Note: A,B, and D are essentially CRUD services which also have REST APIs, while C is business logic and has no state. A, B, and D are intended to be product-agnostic services in a cloud environment.
This flow works fine when dealing with updating existing entities as service D stores a partial copy of the data it receives from A and B, but it creates a sort of race condition when A creates a new entity. Note that even if A and B have created their entities before C performs the call, there's no guarantee that D has read both events.
What are common ways of dealing with this? I've come up with several, but none of them seem particularly great.
- Retry Pattern
- Which entity performs the retry? Since this action needs to eventually be performed, I assume having it in service D is a bad idea as it then can't distinguish from bad input through the REST API, or requires duplicated functionality to differentiate between an event and a REST call.
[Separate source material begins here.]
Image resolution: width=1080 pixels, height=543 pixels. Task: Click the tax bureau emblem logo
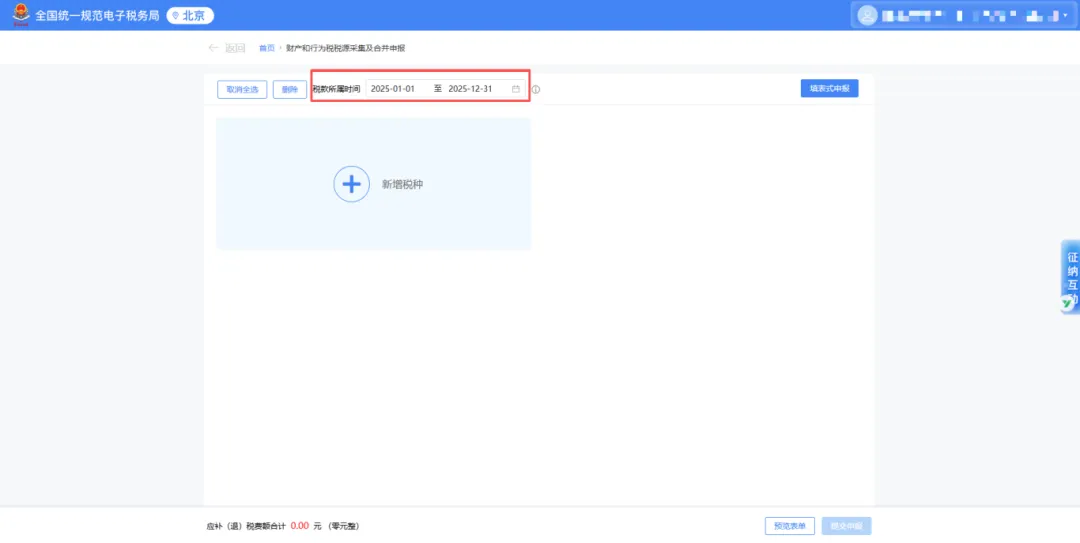[x=21, y=14]
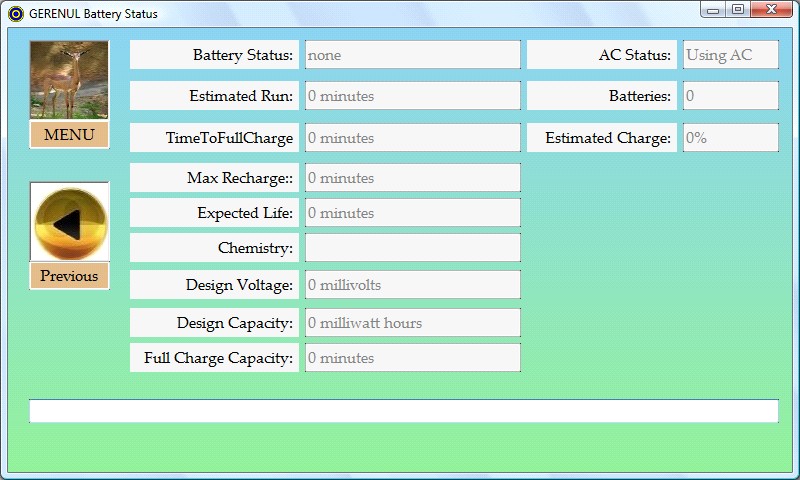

- Even if that was acceptable, it pushes business logic into a CRUD service.
- Webhook between D and B
- Again, puts the logic into a CRUD service (kinda).
- Thread sleep on C
- These anywhere in a running service generally seems like a horrible idea...
- Doesn't help with the condition where B goes down while the rest stay up.
Edit in response to answers:
- Have C wait for the two Events before it invokes D
- This unfortunately doesn't guarantee that D has read those same events, even though it is more likely.
- C can't send the full contents of the event from A with the request, just the ID of the object without duplicating the REST interface methods on D; other services to come won't have anything except the ID when they request D's service(s). In all other cases, all the necessary information will reside in D to perform its service, the awkward case seems to be only for new entities.
- Have D wait for both create events from A and B and then do the logic without C having to tell it to.
- This seems to break the single-responsibility principle.
- A, B, and D are intended to be 'product-agnostic' services, see edit to the note above. The implication is that this would push logic into a service that is used by multiple products, even though the logic is specific to only one product.